New experiments and modeling on iron meteorites provide insight into young solar system and Earth’s building blocks

Phosphorus and nitrogen, two elements necessary for life, found in different ratios in asteroidal bodies related to iron meteorites than in younger asteroids

bird's eye view of the developing solar system, with dust in circles around the sun.

Habitable planets require life-essential elements, like nitrogen and phosphorus. Understanding how those elements ended up in a planetary body can give insight into the formation of the solar system and Earth. Rice University researchers recently published a paper in Science Advances showing that the nitrogen and phosphorus composition of iron meteorites are different from the composition found in later asteroids known as chondrites.

“We recreated the crystallization of iron meteorites in the lab and used the known chemical composition of iron meteorites available to us,” said Debjeet Pathak, a graduate student and the corresponding author on the paper. “That allowed us to determine the chemical composition of the small planetary bodies, called planetesimals, from which the iron meteorites came from.” 

A bird's eye view of the solar system, with the sun surrounded by a thick cloud of dust
An artist's impression of a disk of gas and dust formed during the birth of the sun. Credit: NASA/FUSE/Lynette Cook

Over 4.5 billion years ago, nitrogen and phosphorus, which traveled through space in gas and dust, were incorporated into these small planetary bodies. As the planetesimals formed, they developed crystallized metallic cores; when they were degraded or destroyed, iron meteorite fragments from their cores were released into space. Most iron meteorites are now found in the asteroid belt between Mars and Jupiter, which separates the inner solar system stretching from Mercury to Mars from the outer solar system stretching from Jupiter to Neptune. 

Two men standing next to each other in a lab.
Rajdeep Dasgupta (left) and Debjeet Pathak (right). Credit: Rice University/Jared Jones

The researchers, led by Rice professor Rajdeep Dasgupta, recreated the formation of planetesimal bodies from both the inner and outer solar system. To do so, they took the chemicals that made up these iron meteorites and cooked them in a high-pressure, high-temperature facility. This provided insight into how much phosphorus and nitrogen were in these early planetary bodies and, from that, where these life-essential elements were located at the beginning of the solar system: in the inner or outer solar system. 

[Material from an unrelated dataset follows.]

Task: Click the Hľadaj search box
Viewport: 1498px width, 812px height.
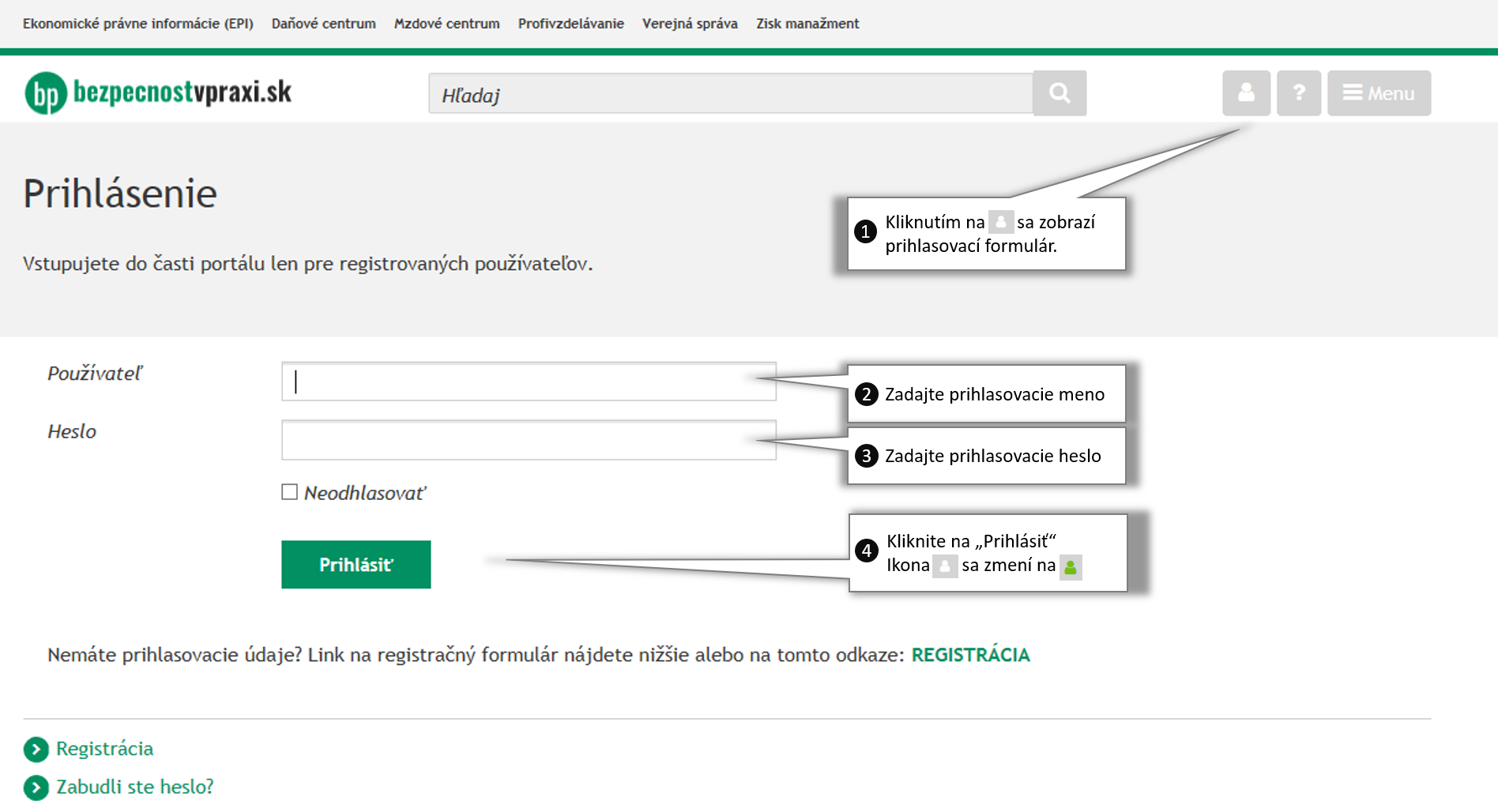Action: 730,94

The team’s analysis showed that the ratio of phosphorus to nitrogen was lower in iron meteorites’ asteroidal bodies from the inner solar system than in those from the outer solar system.

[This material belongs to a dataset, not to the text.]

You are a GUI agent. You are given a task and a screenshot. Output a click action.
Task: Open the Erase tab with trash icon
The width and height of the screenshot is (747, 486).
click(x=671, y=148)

This ratio of elements, though, was different from the ratios observed in later planetesimals that chondrites came from. Chondrites from the inner solar system have a higher phosphorus-to-nitrogen ratio, which gradually decreases from the inner to outer solar system.

“As Jupiter grew in size,” Pathak said, “it slowly began to block the transport of phosphorus and nitrogen, resulting in a gradual decrease in the observed ratios found in chondrites, which formed as much as 2-3 million years after the iron meteorite bodies.” 

A graphical abstract of the work; see text for details.
Iron meteorites (top) have lower phosphorous to nitrogen in the inner solar system compared to the outer solar system. Chondrites (bottom) have higher rations in the inner solar system compared to the outer. Credit: Rice University/Rajdeep Dasgupta

While the changes in the ratios were different between the two generations of planetesimals, one thing was the same: The phosphorus-to-nitrogen ratio was closest to the life-supporting ratio found on Earth in the inner solar system. This study, along with other work in the field, suggests that these life-essential elements didn’t come from the outer solar system then move inwards as previously thought. Instead, they may have been sourced from the first-formed planetesimals in the inner solar system.

“We think this finding tells us how the dust and consequently the planetesimal compositions in the inner versus outer solar system evolved within the first few million years, affected by Jupiter’s growth and gradual cooling of the gas-dust medium,” said Dasgupta, the W. Maurice Ewing Professor of Earth Systems Science and the director of the Rice Space Institute Center for Planetary Origins to Habitability.